#### TASK REQUIREMENTS:
Format the lines of the records from the one containing "Uncheck the Suffix checkbox" through the one containing "Open the blue", inclusive, as a numbered list, omitting blank lines.

#### SUPPLIED ENTRIES:
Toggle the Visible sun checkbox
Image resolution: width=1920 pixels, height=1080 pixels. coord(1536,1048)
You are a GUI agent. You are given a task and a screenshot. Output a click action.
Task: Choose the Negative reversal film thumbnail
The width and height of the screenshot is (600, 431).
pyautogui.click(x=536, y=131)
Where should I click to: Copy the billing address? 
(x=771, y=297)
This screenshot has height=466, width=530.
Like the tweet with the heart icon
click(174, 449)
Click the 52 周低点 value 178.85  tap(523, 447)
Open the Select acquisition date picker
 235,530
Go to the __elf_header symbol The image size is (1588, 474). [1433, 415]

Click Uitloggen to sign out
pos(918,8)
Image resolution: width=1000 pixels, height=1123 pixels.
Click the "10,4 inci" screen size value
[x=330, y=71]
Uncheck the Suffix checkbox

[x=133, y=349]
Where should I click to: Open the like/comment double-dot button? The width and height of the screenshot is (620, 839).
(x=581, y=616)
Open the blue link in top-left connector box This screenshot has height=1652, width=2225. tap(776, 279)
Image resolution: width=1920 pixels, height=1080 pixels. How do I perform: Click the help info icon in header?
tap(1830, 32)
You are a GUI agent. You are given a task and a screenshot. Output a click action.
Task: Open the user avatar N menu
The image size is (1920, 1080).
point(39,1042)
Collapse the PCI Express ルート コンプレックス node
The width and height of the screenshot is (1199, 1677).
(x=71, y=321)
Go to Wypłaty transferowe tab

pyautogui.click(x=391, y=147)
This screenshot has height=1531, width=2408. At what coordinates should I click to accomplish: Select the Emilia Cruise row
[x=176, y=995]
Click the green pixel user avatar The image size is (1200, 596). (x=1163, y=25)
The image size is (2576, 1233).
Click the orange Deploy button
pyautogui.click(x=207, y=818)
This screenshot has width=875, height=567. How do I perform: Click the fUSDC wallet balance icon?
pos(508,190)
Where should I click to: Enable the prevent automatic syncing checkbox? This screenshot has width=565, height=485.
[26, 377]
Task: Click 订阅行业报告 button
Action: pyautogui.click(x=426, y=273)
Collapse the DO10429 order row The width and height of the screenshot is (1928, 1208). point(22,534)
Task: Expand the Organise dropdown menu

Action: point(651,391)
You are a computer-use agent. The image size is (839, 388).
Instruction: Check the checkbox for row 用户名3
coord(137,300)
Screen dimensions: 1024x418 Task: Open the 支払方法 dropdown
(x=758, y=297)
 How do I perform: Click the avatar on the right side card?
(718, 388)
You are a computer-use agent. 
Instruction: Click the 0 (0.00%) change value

#### TASK SOLUTION:
1. Uncheck the Suffix checkbox
2. [x=133, y=349]
3. Where should I click to: Open the like/comment double-dot button? The width and height of the screenshot is (620, 839).
4. (x=581, y=616)
5. Open the blue link in top-left connector box This screenshot has height=1652, width=2225. tap(776, 279)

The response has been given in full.